# 3D printed structures using a desktop printer



## nvrr49 (Feb 11, 2014)

I designed and 3d printed this smokehouse on my Afinia printer, HO scale.
Design details and more pictures can be seen here: http://nvrr49.blogspot.com/2013/09/smokehouse-ho-scale-3d-printed-down-on.html


----------



## rrgrassi (May 3, 2012)

Is this done on an ink jet, laser, or 3d printer?

It looks really good!


----------



## nvrr49 (Feb 11, 2014)

An Afinia 3d printer.


Kent in KC
[email protected]
Sent from my iPhone using Tapatalk - now Free


----------



## rrgrassi (May 3, 2012)

Oh, cool! I priced one...way too much coin for me at this time.


----------



## Franco (Feb 6, 2011)

Very Nice. I have been looking for a source (library) of items that can be printed out. Thingyverse has a few HO items, but not much. Have printed a few containers and tanks for cars.


----------



## nvrr49 (Feb 11, 2014)

Franco, I am going to offer my designs via email for a price, just gotta get it posted.


Kent in KC
[email protected]
Sent from my iPhone using Tapatalk - now Free


----------



## nvrr49 (Feb 11, 2014)

Here are a couple storm shelters I drew up and printed. Printed in HO scale. The doors shut model was done in two pieces, and the doors open model took seven pieces.

Construction details, drawings, etc can be viewed here:
http://nvrr49.blogspot.com/2013/09/storm-shelter-down-on-farm-2.html


----------



## ncrc5315 (Jan 25, 2014)

What software/CAD program is being used to design these?


----------



## Franco (Feb 6, 2011)

What type of filament are you using? I can not get that kind of detail from my Afinia.


----------



## nvrr49 (Feb 11, 2014)

I design in SketchUp.

I use Afinia premium ABS filament, and only print on the finest settings. 
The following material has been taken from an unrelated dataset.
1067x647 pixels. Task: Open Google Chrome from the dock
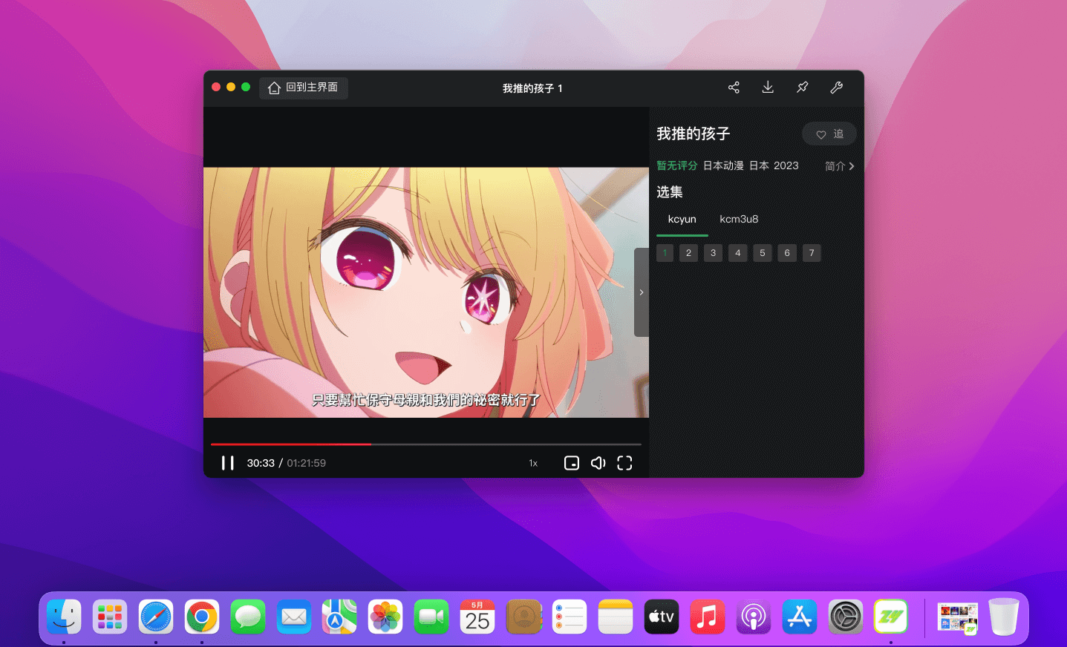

Franco, feel free to ask any questions you have, we are all trying to learn what we can do. I can send you pictures of the setting I use if you think it will help.


----------



## Franco (Feb 6, 2011)

I just ordered some premium stuff. We got glow-in-the dark and their cheaper filament in the package deal. Most everything we do is AutoCad and Inventor, will check out how the premium works out.


----------



## nvrr49 (Feb 11, 2014)

Here is the slaughter house for the hog farm where the smokehouse and one of the storm shelters will go. The basic wall are printed as one items, and the windows and doors separate.
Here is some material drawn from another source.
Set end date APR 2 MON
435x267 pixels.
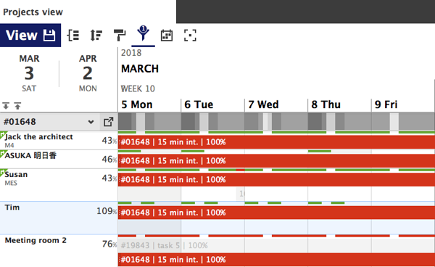(x=88, y=73)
More pictures, drawings and construction details can be seen here: http://nvrr49.blogspot.com/2013/09/slaughter-house-3d-printed-down-on-farm.html


----------



## Big Ed (Jun 16, 2009)

The slaughter house looks nice.:thumbsup:
I think it would look good sitting on a fieldstone foundation too. :thumbsup:

Can you make something like that and work in details to make it look like it has been around for a 100 years?
You know what I mean, chipped blocks or weathered worn down crooked blocks, an old crooked chimney, a battered roof, old beat up falling apart windows?
Would you be able to print out a house like that?


----------



## nvrr49 (Feb 11, 2014)

Big Ed, certainly chipped or worn blocks could be done in the printing, but they could be done to the structure I have. It is printed in ABS (a type of styrene), so you can cut, carve, and file in anyway you want. As for crooked chimneys...








Been there done that. More on the crooked chimney's can be seen here if interested: http://nvrr49.blogspot.com/2013/10/just-for-giggles-spiral-chimney-glass.html

The same applies to the windows, if I draw them messed up, they will print that way. There are limitations, but that applies to a straight or crooked part. The roof, in this case, is sheet styrene with paper shingles applied, so certainly, all kinds of weathering could be done.


----------



## nvrr49 (Feb 11, 2014)

This low relief background structure was patterned after a building in the KC area.








The lap siding walls and roof were all printed in one piece. The glass block window is also 3d printed.

Construction details can be seen at: http://nvrr49.blogspot.com/2014/03/back-ground-building-up-and-down.html


----------



## Big Ed (Jun 16, 2009)

nvrr49 said:


> As for crooked chimneys...



Now that is crooked, looks like a twisted piece of caramel candy on a stick.


----------



## nvrr49 (Feb 11, 2014)

big ed said:


> Now that is crooked, looks like a twisted piece of caramel candy on a stick.


and there is a prototype, many actually were built spiral. Do a google search on spiral chimney. Both of the twisted chimney's I printed and posted on my blog are based on prototypes.


----------



## Big Ed (Jun 16, 2009)

nvrr49 said:


> and there is a prototype, many actually were built spiral. Do a google search on spiral chimney. Both of the twisted chimney's I printed and posted on my blog are based on prototypes.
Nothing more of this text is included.